Is this product range of int8*int8 in comment document expected?

google / gemmlowp

Low-precision matrix multiplication

Apache License 2.0

1.77k stars 451 forks source link

Is this product range of int8*int8 in comment document expected? #174

Closed zhenhuaw-me closed 5 years ago

zhenhuaw-me commented 5 years ago

Hi there,

In https://github.com/google/gemmlowp/blob/58825b1f969451fc0462148f38d016b253fb40e9/internal/kernel_neon.h#L708-L709 I guess the product range should be [ (-2^7)*(2^7 - 1), (-2^7)*(-2^7)] which is in (-2^14, 2^14] - closed for 2^14? If we are putting a int8*int8 + int8*int8 in int16, do we need the assumption that -128 is not included in int8 (from B. Appendix: ARM NEON details of the paper)? To me, if int8 takes -128, the int8*int8 + int8*int8 could be as large as 2^15 which cannot be hold in int16.

Thanks

zhenhuaw-me commented 5 years ago

Looked into the tflite/gemmlowp stack. So, for quantized conv https://github.com/tensorflow/tensorflow/blob/c865ec5621c013a7f8a4a26d380782e63117224f/tensorflow/lite/kernels/internal/optimized/optimized_ops.h#L2082-L2085 , which loads lhs (filter, value range $(0, 255]$) and rhs (input, value range $[0, 255]$), the int8*int8 + int8*int8 value size can hold in int16.

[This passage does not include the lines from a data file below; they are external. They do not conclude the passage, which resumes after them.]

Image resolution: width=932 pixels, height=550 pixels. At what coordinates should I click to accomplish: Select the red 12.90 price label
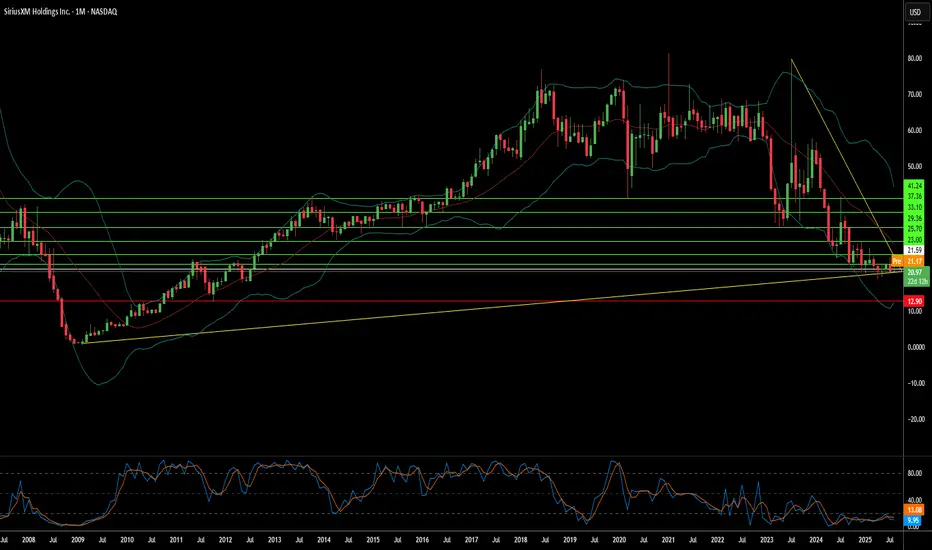pyautogui.click(x=913, y=301)
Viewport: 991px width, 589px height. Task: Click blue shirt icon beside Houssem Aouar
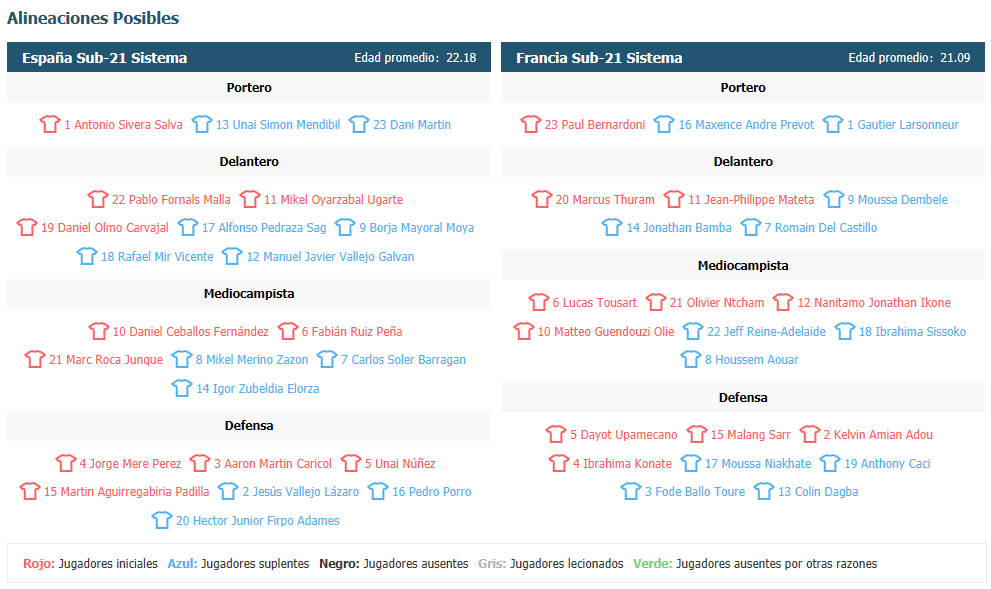(690, 359)
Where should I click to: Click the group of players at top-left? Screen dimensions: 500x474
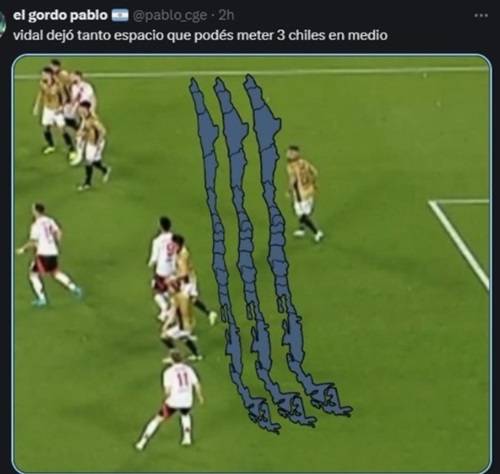(72, 123)
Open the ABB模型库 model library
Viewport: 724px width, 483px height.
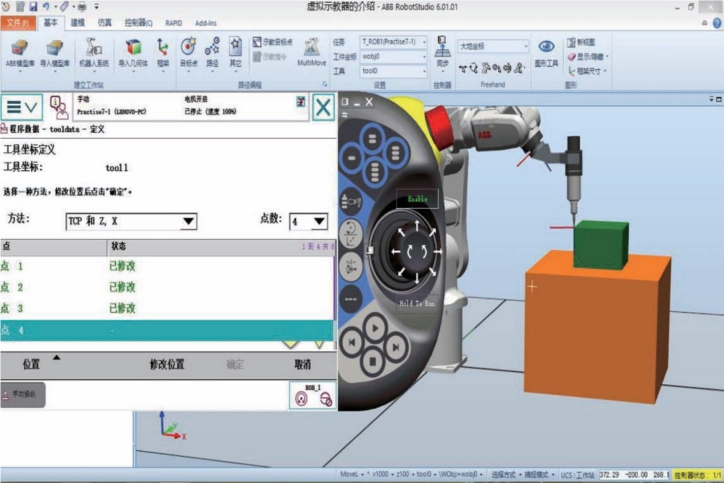coord(19,52)
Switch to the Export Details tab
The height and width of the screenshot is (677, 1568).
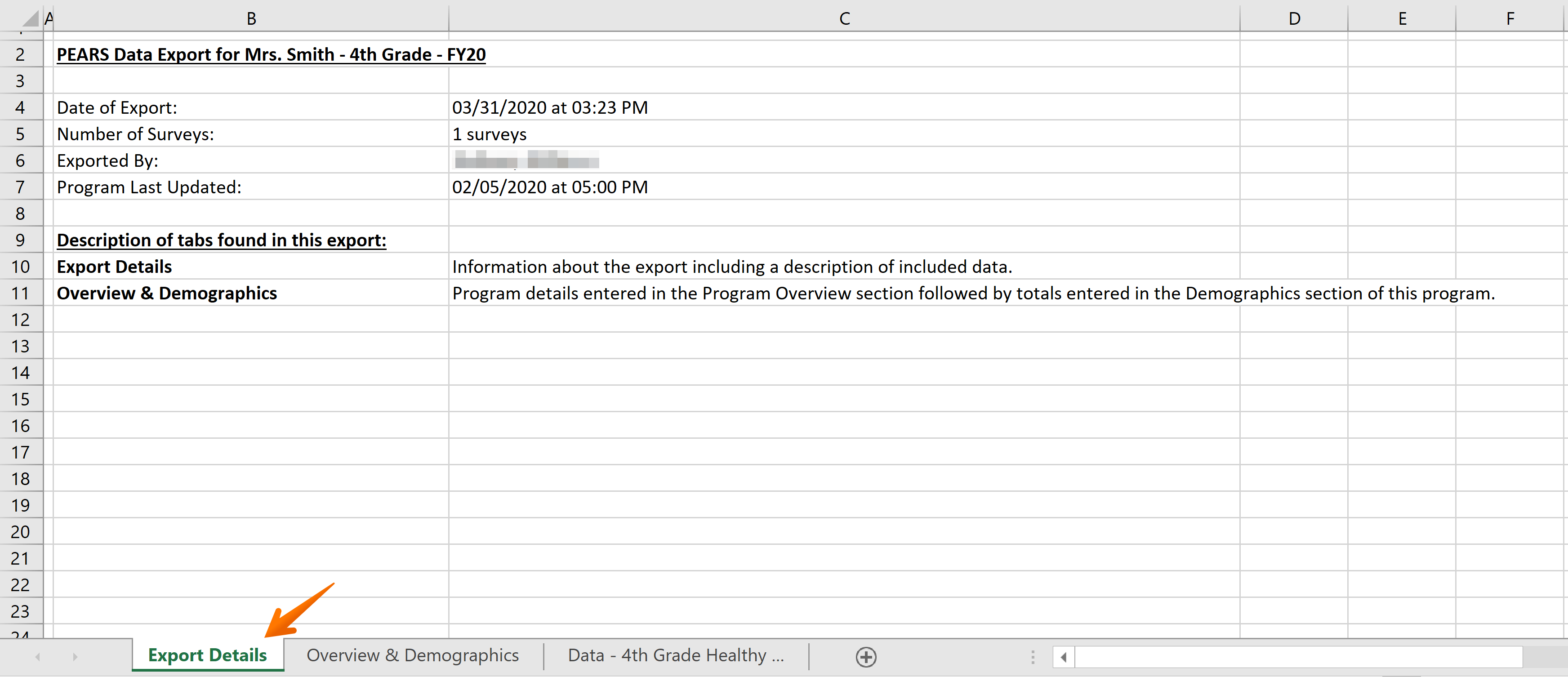pyautogui.click(x=208, y=655)
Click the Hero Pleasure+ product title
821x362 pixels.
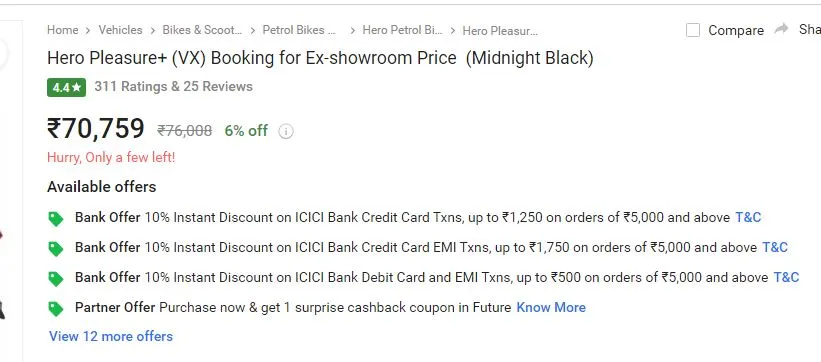point(320,58)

However, I am not sure how the input uint8 data https://github.com/google/gemmlowp/blob/58825b1f969451fc0462148f38d016b253fb40e9/internal/kernel_neon.h#L942-L945 which is loaded by https://github.com/google/gemmlowp/blob/58825b1f969451fc0462148f38d016b253fb40e9/internal/kernel_neon.h#L958 can be computed by signed instructions like and https://github.com/google/gemmlowp/blob/58825b1f969451fc0462148f38d016b253fb40e9/internal/kernel_neon.h#L988-L989

Would you please give a hint?

bjacob commented 5 years ago

You are right that the comment at kernel_neon.h:708 is incorrect. It fails to mention that in order to avoid overflow in int16 := int8*int8 + int8*int8, it is necessary to require the int8 values to avoid the value -128.

As you found, this has been amended in the paper and in the way that TFLite uses this. As you found, there is a signedness discrepancy between on the one hand, the 8bit buffers in TFlite and at the API surface of gemmlowp, where everything is unsigned uint8, and in the kernels internally in gemmlowp, where everything is signed int8. The switch from unsigned to signed is implemented in the 'packing' phase of gemmlowp.

For the pack/compute/unpack phases of gemmlowp, refer to this doc: https://github.com/google/gemmlowp/blob/master/doc/design.md The portable (not NEON) implementation of the packing phase is this file: https://github.com/google/gemmlowp/blob/master/internal/pack.h Inside it, here is where the unsigned->signed conversion occurs: https://github.com/google/gemmlowp/blob/58825b1f969451fc0462148f38d016b253fb40e9/internal/pack.h#L272-L273

zhenhuaw-me commented 5 years ago

Thank you @bjacob for the detailed knowledge sharing! That's really helpful! I didn't notice that there is a packing process in gemmlowp, should have read the docs carefully.